Daha önce Calvino’nun Kozmokomik Öyküler, Marcovaldo ya da Kentte Mevsimler ve Bir Kış Gecesi Eğer Bir Yolcu kitaplarını okumuş ve hepsini de çok sevmiştim. Üçlemenin bu ilk romanıyla da sevgim biraz daha artmış oldu. Bir Kış Gecesi Eğer Bir Yolcu’yu yakın zamanda okumuş olduğum için aslında onunla ilgili bir şeyler de yazmayı düşünüyorum. Çünkü bence çok ilginç ve yaratıcı bir yaklaşımla oluşturulmuş bir roman.

Bence Calvino’nun en ilginç yanı sanki çok basit, yalın, sıkıcı, ağır tempolu bir hikaye anlatır gibi yapıp görüp görebileceğiniz en fantastik unsurları bu hikayenin içine katmayı başararak okuyucuyu şaşkına çevirebiliyor olması. Üstelik bunu yaparken işin içine felsefe, ideoloji, sosyoloji, psikoloji de katarak sosyal içerikli mesajlar vermeyi de ihmal etmiyor.

Nitekim İkiye Bölünen Vikont romanı da Avusturyalılarla Türkler arasındaki bir savaşa katılan Terralbalı Vikont Medardo'nun bir Türk güllesi tarafından tam ortadan diklemesine ikiye bölündükten sonra memleketine yarım insan olarak dönmesiyle başlıyor. Medardo’nun hikayesini yeğeninin ağzından dinlerken Vikont’un bu fiziksel olarak ikiye bölünüşünün aslında sembolik olarak tüm insanların kendi içinde yaşadığı bölünmüşlüklere, tereddütlere, çatışmalara, çelişkilere, kararsızlıklara tekabül ettiğini anlıyoruz. Hikayede temel olarak iyilik ve kötülük kavramları ön plana çıkarılıyorsa da bunu insan hayatının her alanındaki, her ilişkideki, her olaydaki iç çatışmalarına uygulamak mümkün.

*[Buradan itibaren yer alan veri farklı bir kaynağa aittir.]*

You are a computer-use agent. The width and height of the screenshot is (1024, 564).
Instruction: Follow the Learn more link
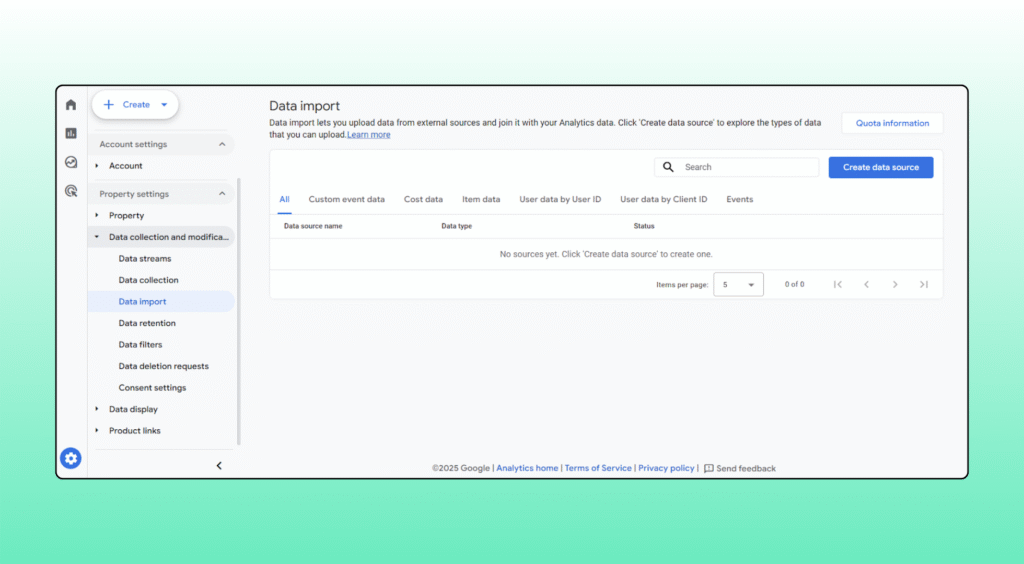(369, 135)
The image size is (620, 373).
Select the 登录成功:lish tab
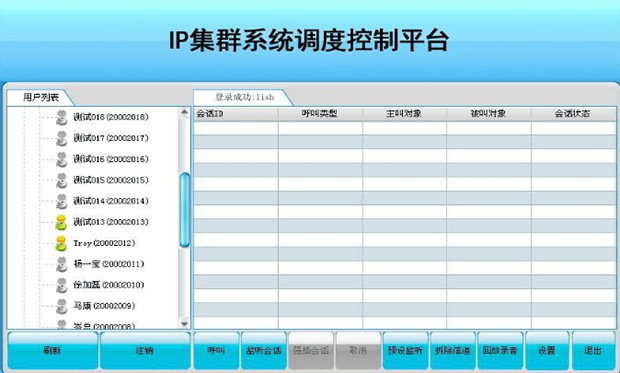coord(244,97)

Hepimiz için bir bölünmüşlük, bir tamamlanmamışlık söz konusu ve aslında kendimizi ifade ederken daha çok bir yanımızı ortaya koyuyoruz. Genel anlamda bizi biz yapan da aslında sadece iki yanımızdan ağır basan oluyor. Diğer taraftan bizler Vikont gibi sadece tek bir yanımızla hareket etmediğimiz için farklı durumlara, farklı olaylara, farklı kişilere karşı farklı yanımızı ortaya çıkardığımız da oluyor. Bu da mesela bazı kişiler tarafından iyi biri kabul edilirken bazıları tarafından kötü olarak tanımlanmamıza yol açabiliyor. Ayrıca aynı yarımızla ortaya koyduğumuz bazı davranışlarsa karşımızdaki insanların hangi yarılarıyla bizi algıladıklarına göre de değişiklik gösterebiliyor. Bu arada bütün bunlar kitapta anlatılmıyor tabii ki. Benim kitaptan yola çıkarak oluşturduğum kişisel düşünceler hepsi.

Bunlar da kitaptan aldığım iki adet güzel söz:

“Düşman sahibi olmak, sonra da bunların kafalarında tasarladıkları gibi olup olmadıklarını görmek kadar keyifli bir şey yoktu insanlar için.”

“İnsan, iki elinde birer kılıç, kendi kendisiyle çatışıyordu.”